Jun 29

Mets Getting What They Want From Tebow

I just got a call from a radio station wanting to talk about Tim Tebow. The question was: Was this just a promotion or does he have a real chance of playing in the major leagues?

Today is June 29 and a California radio station wants to talk about Tebow. To me, that’s what the Mets wanted and why they are paying Tebow minor league dollars, which isn’t much.

I don’t know if Tebow has the ability to play in the majors, but I do know, from what everybody says, that he’s sincere in what he’s doing.

For the Mets it is a feel good story. It’s better than asking what is wrong with the Mets? When will Noah Syndergaard be back? What about Matt Harvey? Will David Wright ever play again? Will Terry Collins be fired?

Every time you want to write off Tebow, he does something. Divine intervention? Who knows?

But, we’re talking about the Mets and it is positive for once. That’s what they wanted.

Jun 20

Today’s Question: What’s Wrong With Zack Wheeler?

The ancient Greeks may have had their idea of tragedy, but they never had to stay up until 2 to watch the Mets. How does a team hit four home runs and score six runs against the sport’s best pitcher, but lose the game?

*Stored data*
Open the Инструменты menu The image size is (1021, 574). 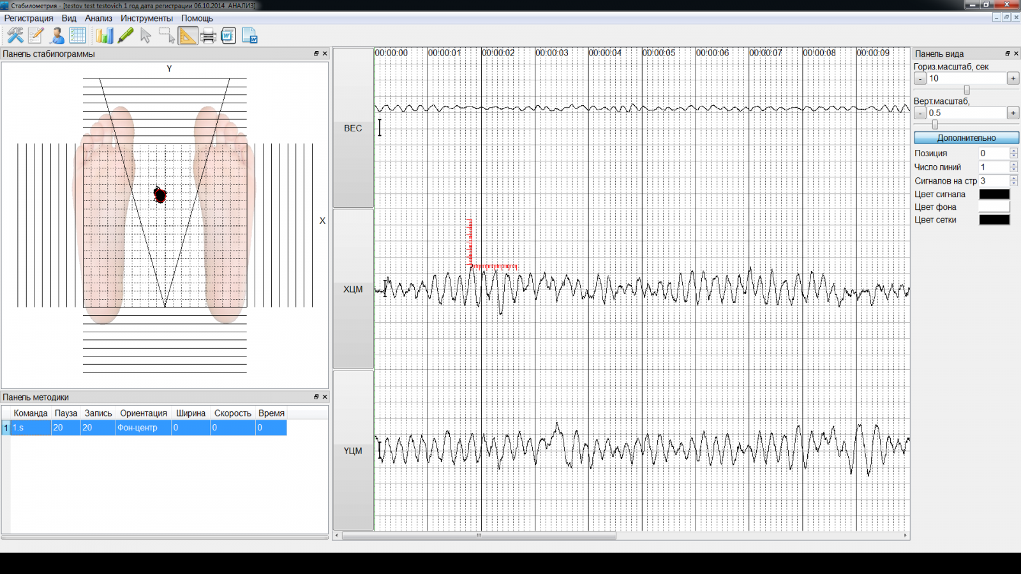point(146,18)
* * *
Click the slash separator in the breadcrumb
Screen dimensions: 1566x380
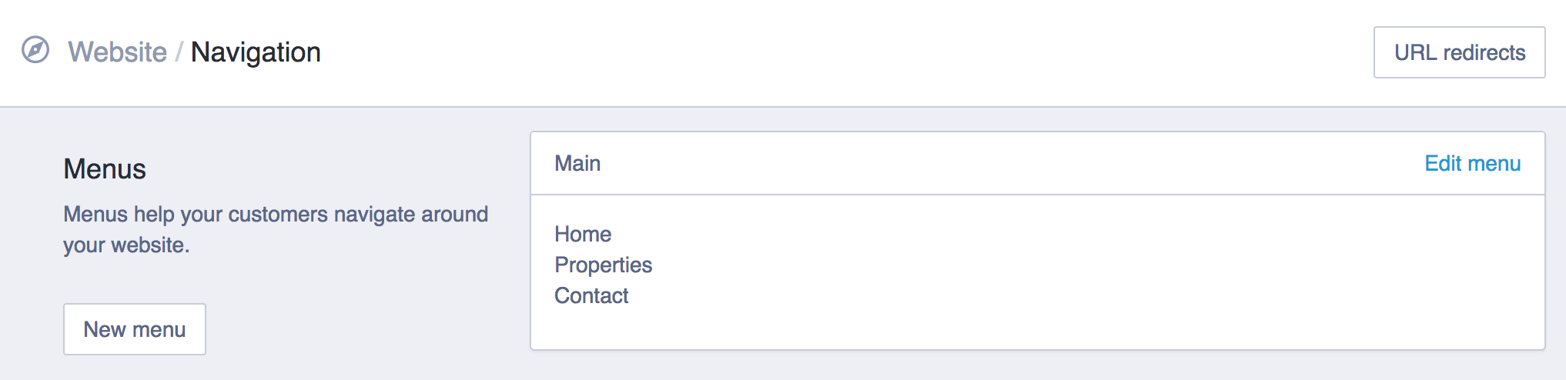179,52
--
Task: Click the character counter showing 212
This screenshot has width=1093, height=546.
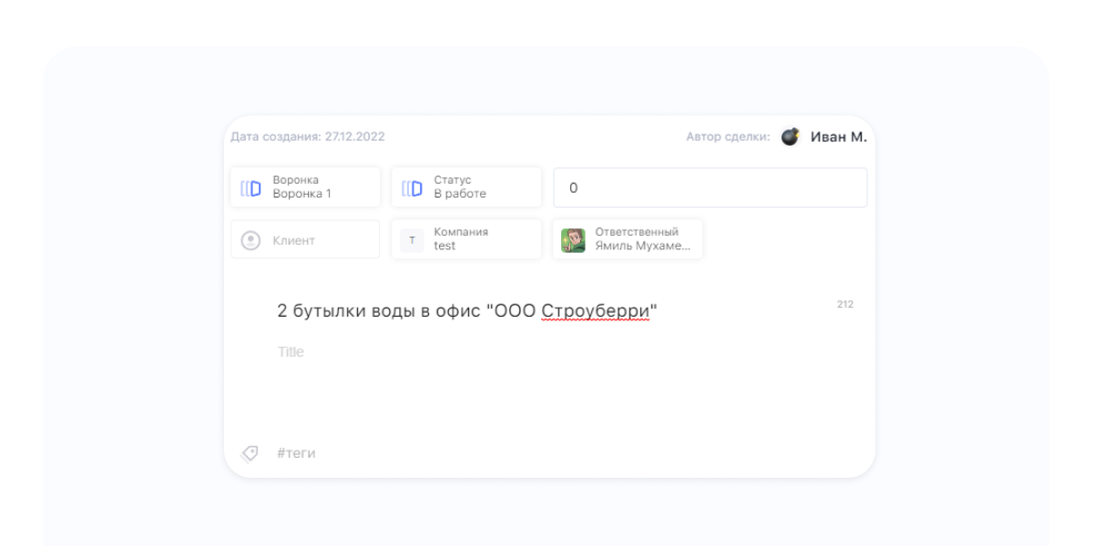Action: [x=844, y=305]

*What is required*
Repeat everything in the Mets blog post above, from "Today’s Question: What’s" down to "lose the game?", word for word.

*Task answer*
Today’s Question: What’s Wrong With Zack Wheeler?

The ancient Greeks may have had their idea of tragedy, but they never had to stay up until 2 to watch the Mets. How does a team hit four home runs and score six runs against the sport’s best pitcher, but lose the game?